A crise motivou bancos centrais de todo mundo a deixar os juros no piso e governos a injetar dinheiro na economia, com fortes expansões monetárias e fiscais. No Brasil, a Selic caiu no início de agosto para a sua mínima histórica de 2% ao ano, o que empurrou investidores para opções potencialmente mais rentáveis (e arriscadas), como a renda variável.
As companhias aproveitaram o momento propício para captar. Não à toa, o ano de 2020 responde sozinho por 33% do total movimentado em IPOs na década. Ainda assim, 2020 não ficou livre de desistências. Segundo levantamento da Comissão de Valores Mobiliários (CVM), 20 companhias desistiram de suas ofertas neste ano. Henrique Esteter, analista da corretora Guide Investimentos, avalia que a crise causada pela Covid-19 conseguiu – simultaneamente – atrapalhar e ajudar o mercado de ofertas públicas.
“A pandemia trouxe volatilidade para os mercados e diversas ofertas não foram para frente. Por outro lado, a aceleração das quedas de juros no mundo criou uma forte demanda por ativos de risco. Quando há demanda, há oferta”, diz.
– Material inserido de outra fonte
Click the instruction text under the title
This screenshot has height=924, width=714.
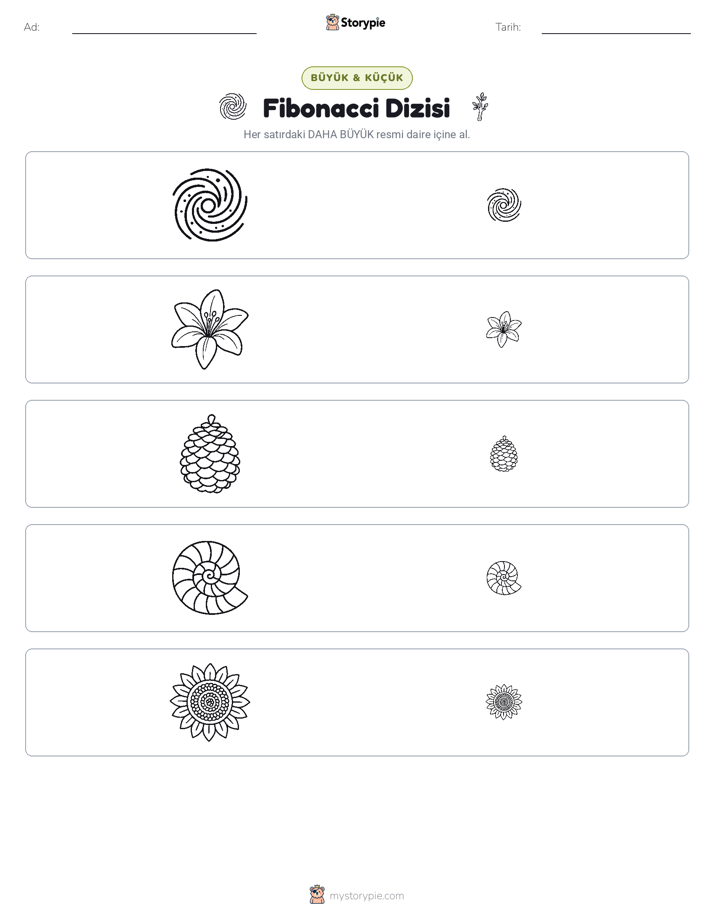click(x=356, y=134)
Houve também uma surpresa no perfil dos investidores interessados nas ofertas, que durante anos foram sustentadas somente pelo apetite dos estrangeiros e dos institucionais, como fundos. Em 2020, no entanto, investidores de varejo abocanharam fatias de 10% na maior parte dos IPOs do ano e chegaram a representar mais de 30% dos investidores totais em duas ofertas – a da rede de drogarias D1000 (DMVF3) e a da empresa de serviços industriais Priner (PRNR3).